The electric field is given by $\vec{E}_{\text{in}}(\vec{r})=\dfrac{Q}{4\pi \epsilon_0 R^3}r$ and $\vec{E}_{\text{out}}(\vec{r})=\dfrac{Q}{4\pi \epsilon_0 r^2}$, where the former is valid for $r\leq R$ and the latter for $r\geq R$. This I've calculated before and I do not have trouble with. The scalar potential $\phi(\vec{r})$ is defined by $\vec{E}=-\vec{\nabla}\phi$. The provided solutions to the problem are hand written but I'll type them here using the exact same notation:

$\phi_{\text{in}}=-\int \vec{E}_{\text{in}}d\vec{r}=-\dfrac{Qr^2}{8\pi \epsilon_0 R^3} + C_1$

$\phi_{\text{out}}=-\int \vec{E}_{\text{out}}d\vec{r}=\dfrac{Q}{4\pi \epsilon_0 r} +C_2$

This is literally all the information I've been given. I really don't know what these integrals are, nor how they follow from the above equation. I can see that the result of the first integral for example is just the indefinite integral $-\int \dfrac{Q}{4\pi \epsilon_0 R^3}r dr$ but I can't see how this stage was reached.
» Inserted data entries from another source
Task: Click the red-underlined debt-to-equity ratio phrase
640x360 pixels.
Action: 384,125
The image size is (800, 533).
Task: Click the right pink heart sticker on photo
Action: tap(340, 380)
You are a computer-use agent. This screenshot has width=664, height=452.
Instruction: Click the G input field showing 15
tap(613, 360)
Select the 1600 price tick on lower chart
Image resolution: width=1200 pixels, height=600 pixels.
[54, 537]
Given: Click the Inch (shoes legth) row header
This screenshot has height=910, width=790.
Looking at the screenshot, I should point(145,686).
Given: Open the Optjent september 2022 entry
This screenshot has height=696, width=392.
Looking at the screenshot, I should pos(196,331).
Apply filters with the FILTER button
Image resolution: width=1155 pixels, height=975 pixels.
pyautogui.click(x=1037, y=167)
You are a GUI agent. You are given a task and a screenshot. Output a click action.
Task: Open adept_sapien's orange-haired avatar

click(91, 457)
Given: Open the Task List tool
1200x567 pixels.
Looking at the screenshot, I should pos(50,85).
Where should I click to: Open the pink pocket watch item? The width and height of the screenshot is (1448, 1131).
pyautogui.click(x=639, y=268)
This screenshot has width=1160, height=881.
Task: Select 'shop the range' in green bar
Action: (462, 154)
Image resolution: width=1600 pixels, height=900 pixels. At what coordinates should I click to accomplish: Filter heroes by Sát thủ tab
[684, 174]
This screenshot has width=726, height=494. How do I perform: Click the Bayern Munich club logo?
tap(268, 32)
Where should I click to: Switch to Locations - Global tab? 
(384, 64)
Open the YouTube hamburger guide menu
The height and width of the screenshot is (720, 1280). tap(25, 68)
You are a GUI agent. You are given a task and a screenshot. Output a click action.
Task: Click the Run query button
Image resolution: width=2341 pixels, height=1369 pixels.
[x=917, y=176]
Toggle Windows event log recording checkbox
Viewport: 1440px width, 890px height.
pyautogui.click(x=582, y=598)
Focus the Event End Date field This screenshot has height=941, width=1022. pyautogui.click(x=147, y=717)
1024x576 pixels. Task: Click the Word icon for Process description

I think my professor intended this to be a $\cdot$ in the integrals but has missed them out. Even so I can't figure out where these integrals come from (i.e. why they give the potential), what these integrals mean, or (if they are indeed surface integrals) how to evaluate them.

Any clarification would be much appreciated!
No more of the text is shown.